▶ [Extract]
......

If you've been anywhere near financial news today, you've probably heard about SpaceX hitting the Nasdaq at a $1.75 trillion valuation — the largest U.S. IPO in history. Your group chat is buzzing, your coworker is refreshing their brokerage app, and suddenly you're wondering: should I get in on this?
I get it. IPOs feel like a chance to get in early on the next big thing. And sometimes they are. But before you move money around, let's talk about what IPO investing actually looks like for everyday investors — the good, the bad, and the parts nobody mentions until it's too late.
What Is an IPO, Really?
An initial public offering is when a private company sells shares to the public for the first time. Before the IPO, only insiders, venture capitalists, and select institutional investors own pieces of the company. After it? Anyone with a brokerage account can buy in.
Companies go public to raise capital, give early investors a way to cash out, or both. The company sets a share price with help from investment banks (called underwriters), and then trading begins on an exchange like the Nasdaq or NYSE.
Here's the thing most people miss: by the time a company IPOs, a lot of the growth has already happened. SpaceX was valued at around $350 billion in private markets just two years ago. At $135 per share and a $1.75 trillion valuation, early investors have already captured enormous gains. You're not getting in on the ground floor — you're getting in on the penthouse.
That doesn't mean there's no upside left. It just means you should go in with realistic expectations.
What the Data Actually Says About IPO Returns
This is where things get uncomfortable. The hype around IPOs rarely matches the math.

......

▶ [Extracted information]
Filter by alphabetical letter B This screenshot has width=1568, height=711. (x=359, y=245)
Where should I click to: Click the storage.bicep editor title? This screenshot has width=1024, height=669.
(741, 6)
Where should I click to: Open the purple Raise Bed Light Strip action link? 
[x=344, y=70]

......

▶ [Written instruction A] Write out the article on IPO investing in full, word for word.
▶ [Written instruction B] Rewrite all the records, swapping "Where should I click to" for "Where do I click to" and leaving everything else unchanged.
The records have no connection to the text about IPO investing.

▶ [Right answer A]
If you've been anywhere near financial news today, you've probably heard about SpaceX hitting the Nasdaq at a $1.75 trillion valuation — the largest U.S. IPO in history. Your group chat is buzzing, your coworker is refreshing their brokerage app, and suddenly you're wondering: should I get in on this?
I get it. IPOs feel like a chance to get in early on the next big thing. And sometimes they are. But before you move money around, let's talk about what IPO investing actually looks like for everyday investors — the good, the bad, and the parts nobody mentions until it's too late.
What Is an IPO, Really?
An initial public offering is when a private company sells shares to the public for the first time. Before the IPO, only insiders, venture capitalists, and select institutional investors own pieces of the company. After it? Anyone with a brokerage account can buy in.
Companies go public to raise capital, give early investors a way to cash out, or both. The company sets a share price with help from investment banks (called underwriters), and then trading begins on an exchange like the Nasdaq or NYSE.
Here's the thing most people miss: by the time a company IPOs, a lot of the growth has already happened. SpaceX was valued at around $350 billion in private markets just two years ago. At $135 per share and a $1.75 trillion valuation, early investors have already captured enormous gains. You're not getting in on the ground floor — you're getting in on the penthouse.
That doesn't mean there's no upside left. It just means you should go in with realistic expectations.
What the Data Actually Says About IPO Returns
This is where things get uncomfortable. The hype around IPOs rarely matches the math.

▶ [Right answer B]
Filter by alphabetical letter B This screenshot has width=1568, height=711. (x=359, y=245)
Where do I click to: Click the storage.bicep editor title? This screenshot has width=1024, height=669.
(741, 6)
Where do I click to: Open the purple Raise Bed Light Strip action link? 
[x=344, y=70]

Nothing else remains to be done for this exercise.